> _PROBLEM_
Print the Carrera TDF bike review exactly from "You do know" to "tube denoting this.".

# DOCUMENT EXTRACT start

Saturday 16 July 2011

Halfords Carrera TDF Review

Not everyone in life has a wallet full of cash to buy their first road bike.  Faced with a tight budget you can either opt for a second hand bike or a new bike from one of the entry level brands.  One of those that fits the budget bike category is the Halfords Carrera TDF.  At time of writing, this bike was on offer at £299 inc VAT, from Halfords stores - that's a really good price.

Carrera TDF Large
Visually the bike stands out, with it's distinctive black and yellow colour scheme on the 6061 Aluminium frame.  What also stands out is the weight of the bike, coming in just shy of 11kg (24Ibs) with the pedals on - no featherweight.  At this point, it's important to remember that this is an inexpensive entry level bike, not a £1000 carbon road bike.

You do know it when out on the road as the bike takes longer to wind up, I ride a carbon bike normally, however if you've got the fitness, you soon overlook it.  The current model has a paint scheme in honour of the Tour de France and there are graphics on the top tube denoting this. 

Tour de France Graphic
One thing that did strike me quickly was the gear ratio set up on the bike.  Sporting a standard 52-38 cassette on the front and 12-26 on the back, means that this bike will prove hard work to push up a hill, particularly with it's overall weight.

Given that a lot of people buying the bike, may well not have ridden much, I thought it more obvious to go with a compact chainset up front (50/34) which would be much more forgiving when you come to an incline.  Long days in the hills will be preserverd for all but the fittest and strongest riders.  Something to consider on the next range perhaps.  If however, all you're doing is riding the flats to work, you will get away with it.

# DOCUMENT EXTRACT end
# GIVEN RECORDS start

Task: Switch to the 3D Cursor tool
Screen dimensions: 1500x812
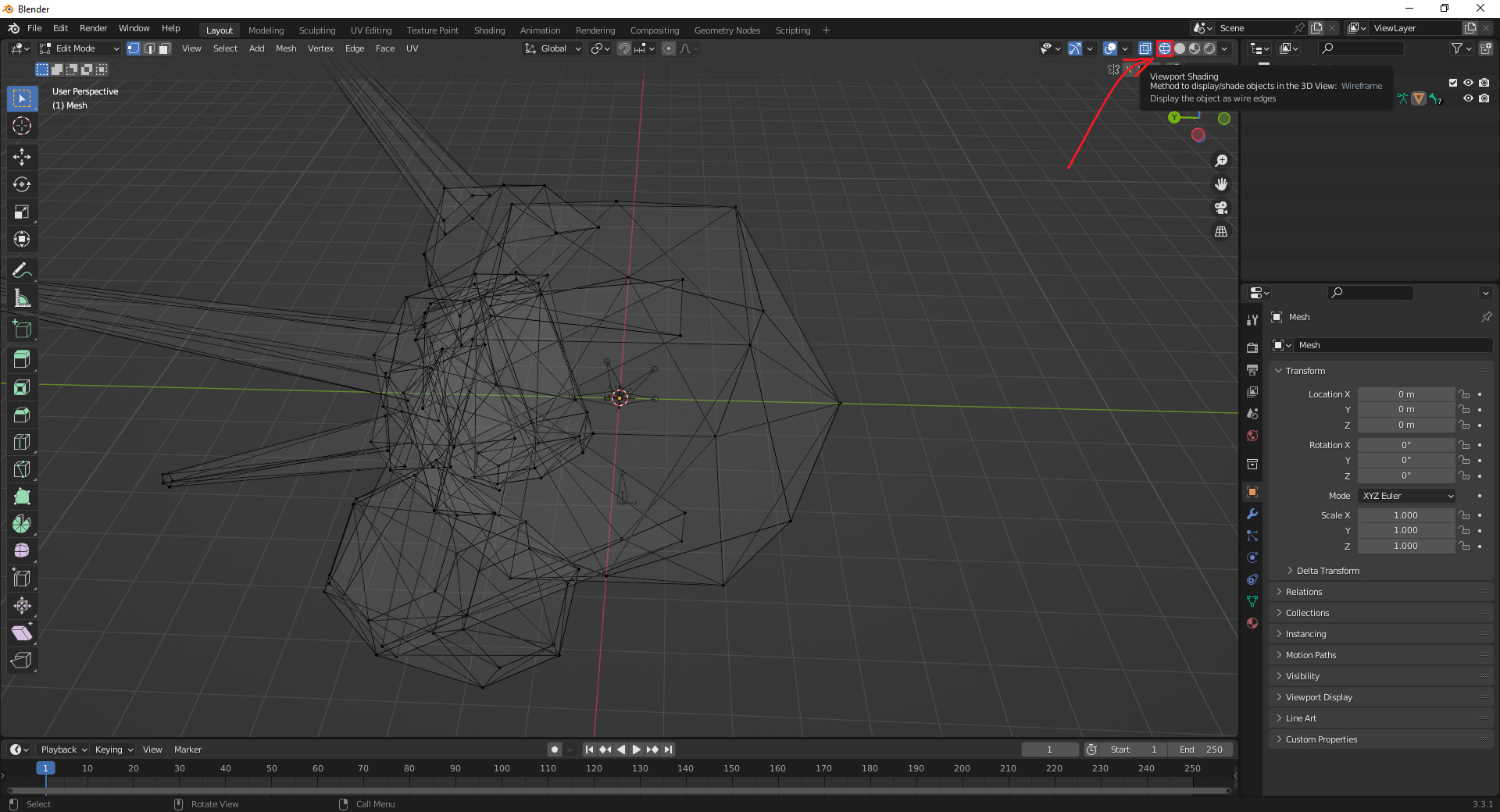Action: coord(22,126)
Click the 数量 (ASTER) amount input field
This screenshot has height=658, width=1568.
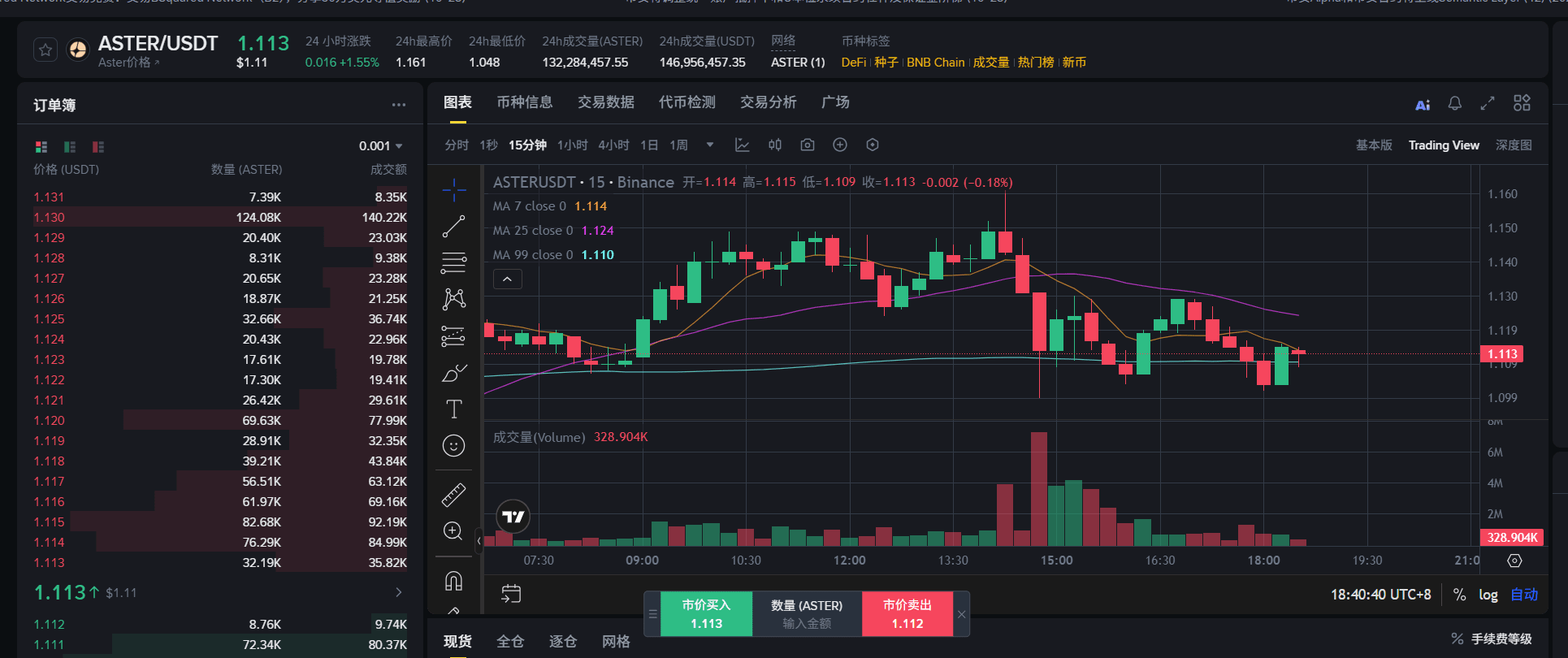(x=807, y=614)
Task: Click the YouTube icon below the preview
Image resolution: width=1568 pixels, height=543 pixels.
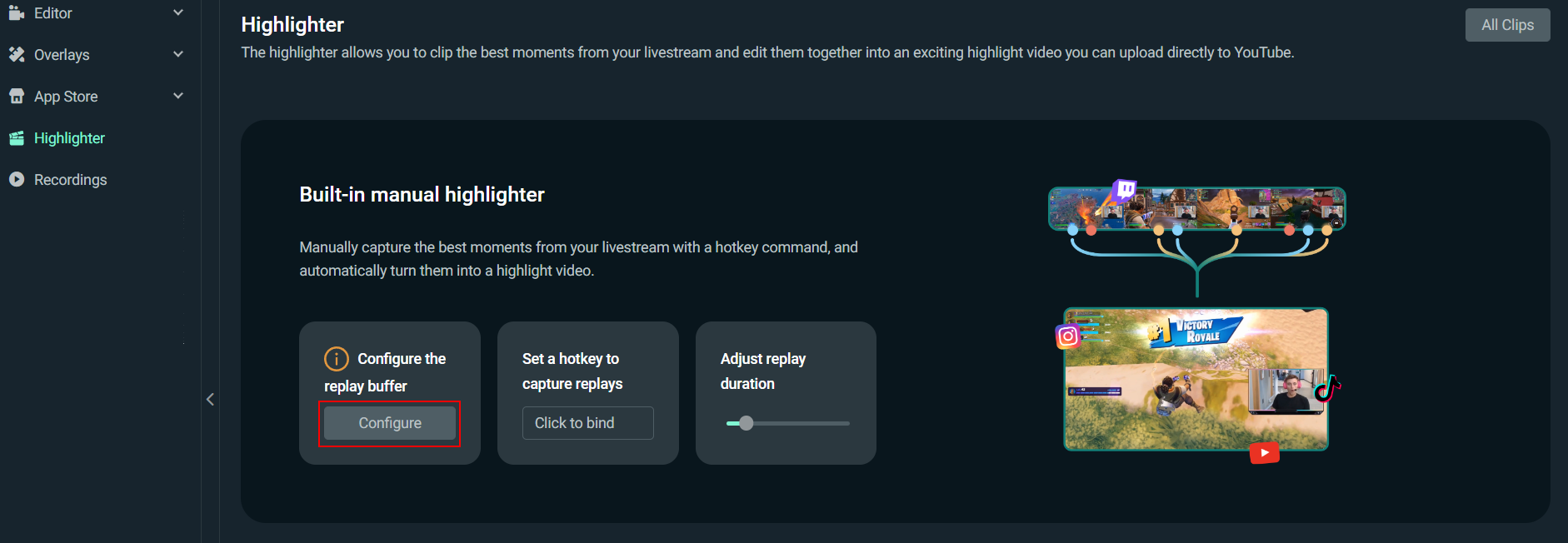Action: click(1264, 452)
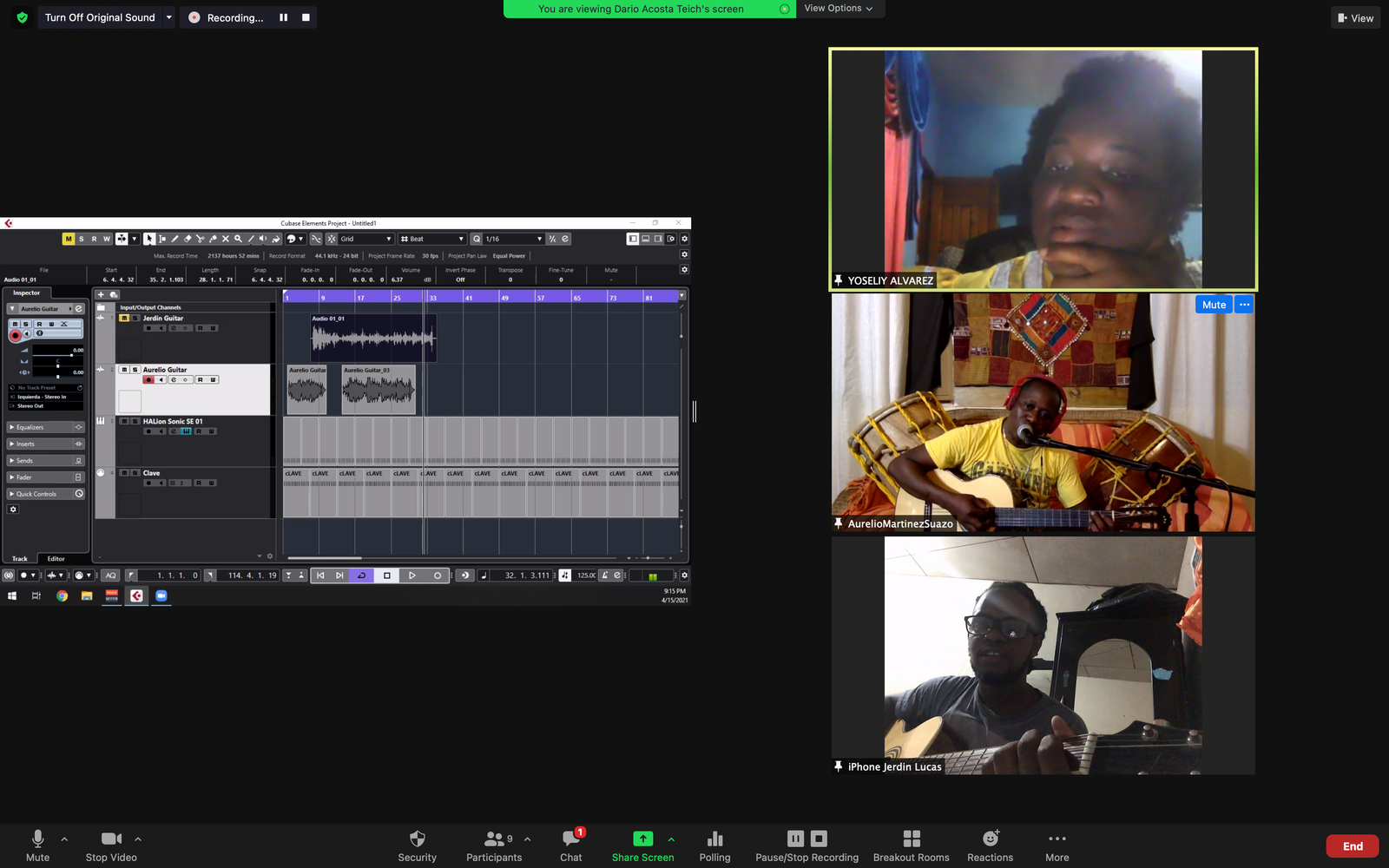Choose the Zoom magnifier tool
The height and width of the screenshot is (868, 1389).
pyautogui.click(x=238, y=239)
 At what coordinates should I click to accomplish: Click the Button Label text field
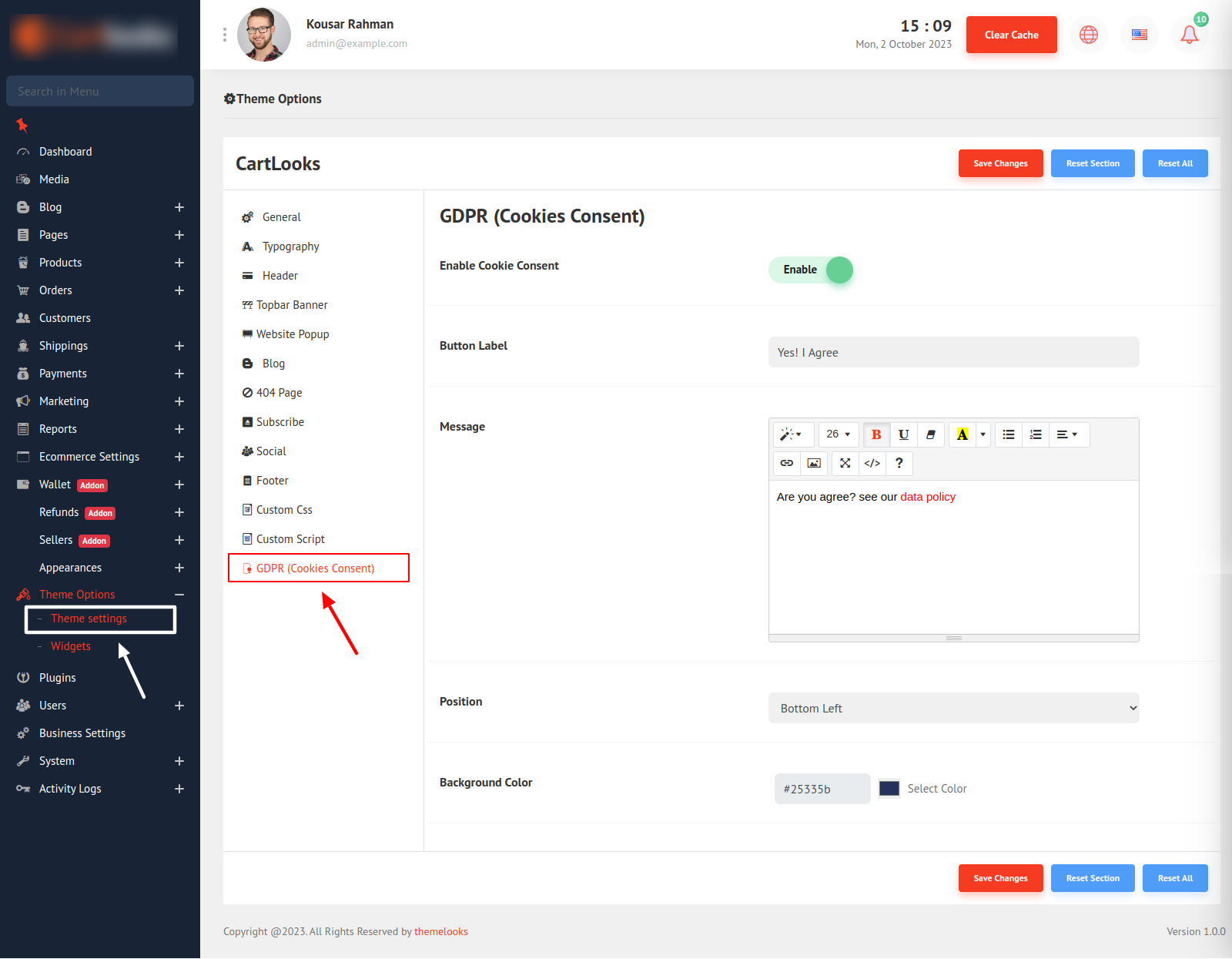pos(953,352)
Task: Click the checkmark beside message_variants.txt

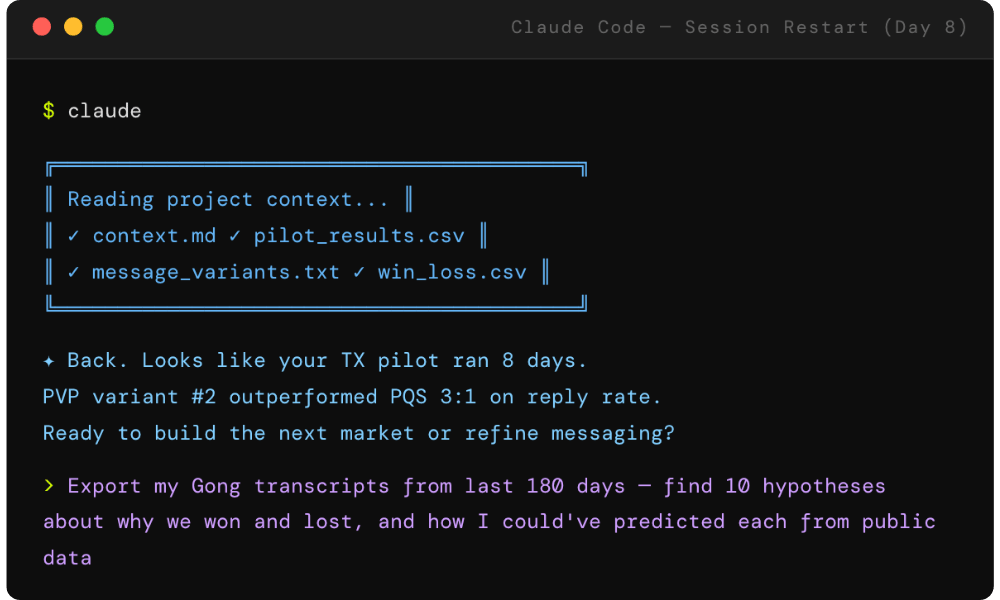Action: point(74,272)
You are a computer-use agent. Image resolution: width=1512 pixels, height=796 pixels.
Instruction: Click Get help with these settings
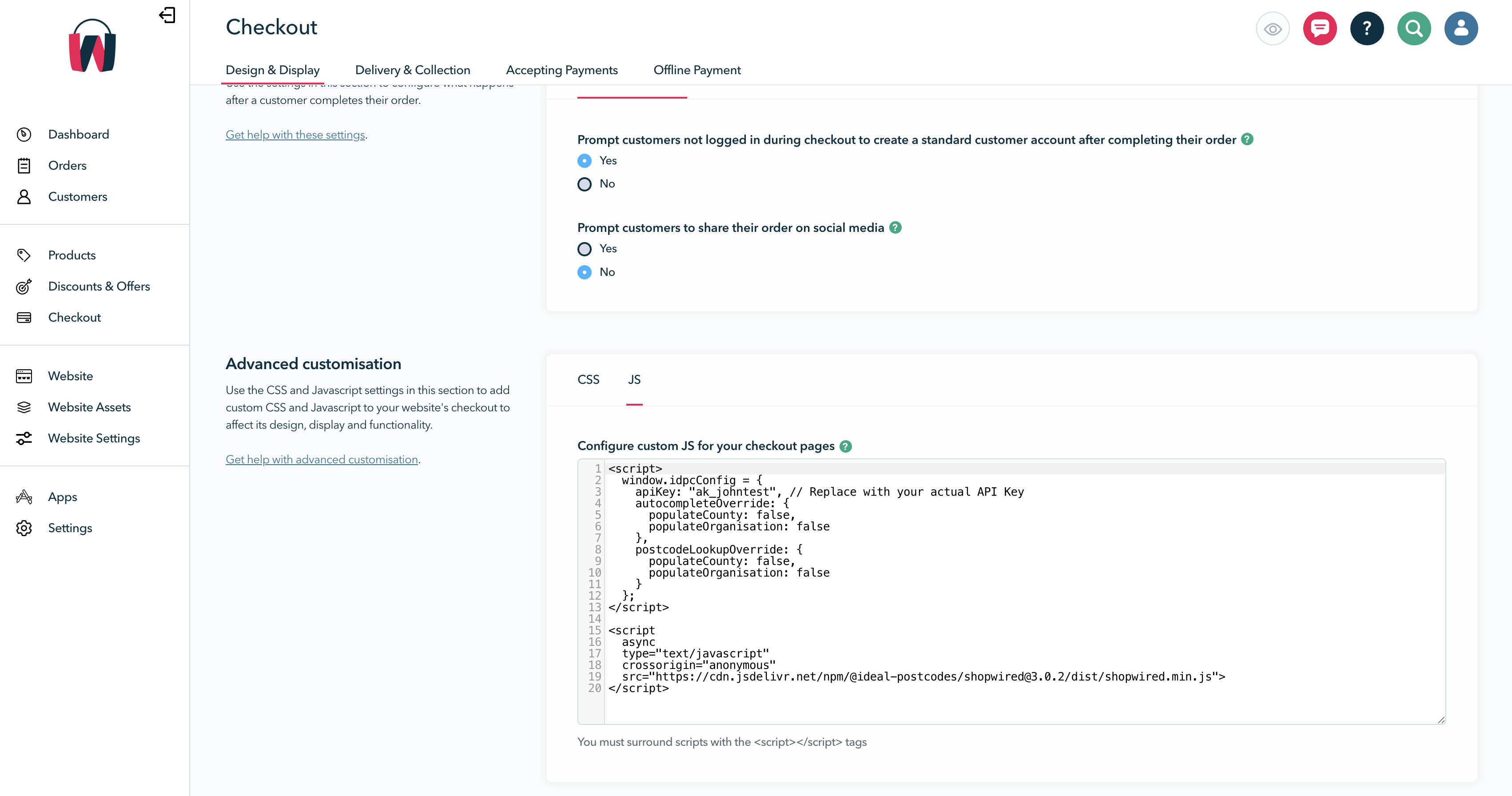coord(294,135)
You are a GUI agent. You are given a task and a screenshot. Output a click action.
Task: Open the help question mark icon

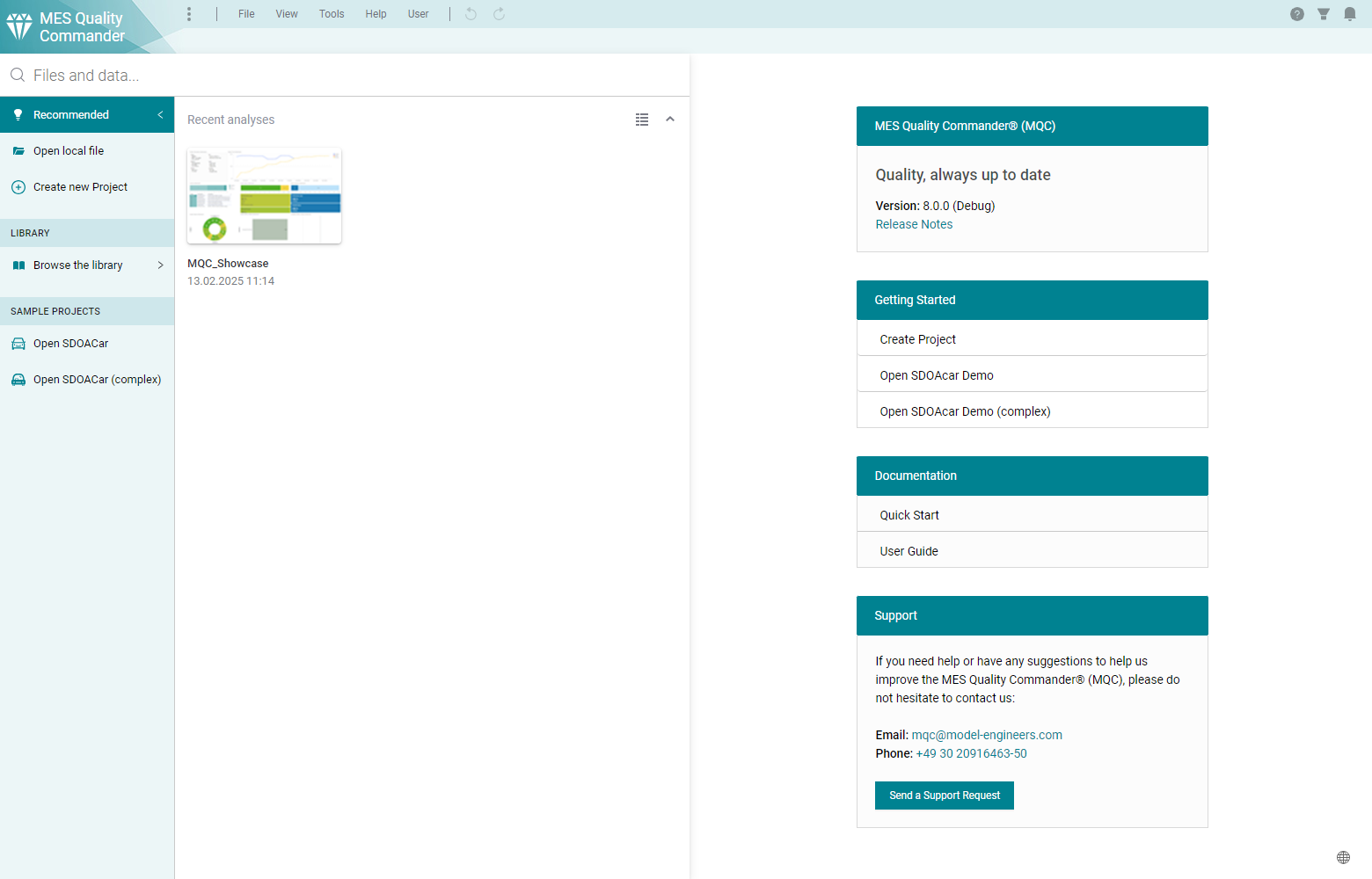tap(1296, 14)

# GIVEN RECORDS end

> _EXERCISE OUTPUT_
You do know it when out on the road as the bike takes longer to wind up, I ride a carbon bike normally, however if you've got the fitness, you soon overlook it.  The current model has a paint scheme in honour of the Tour de France and there are graphics on the top tube denoting this.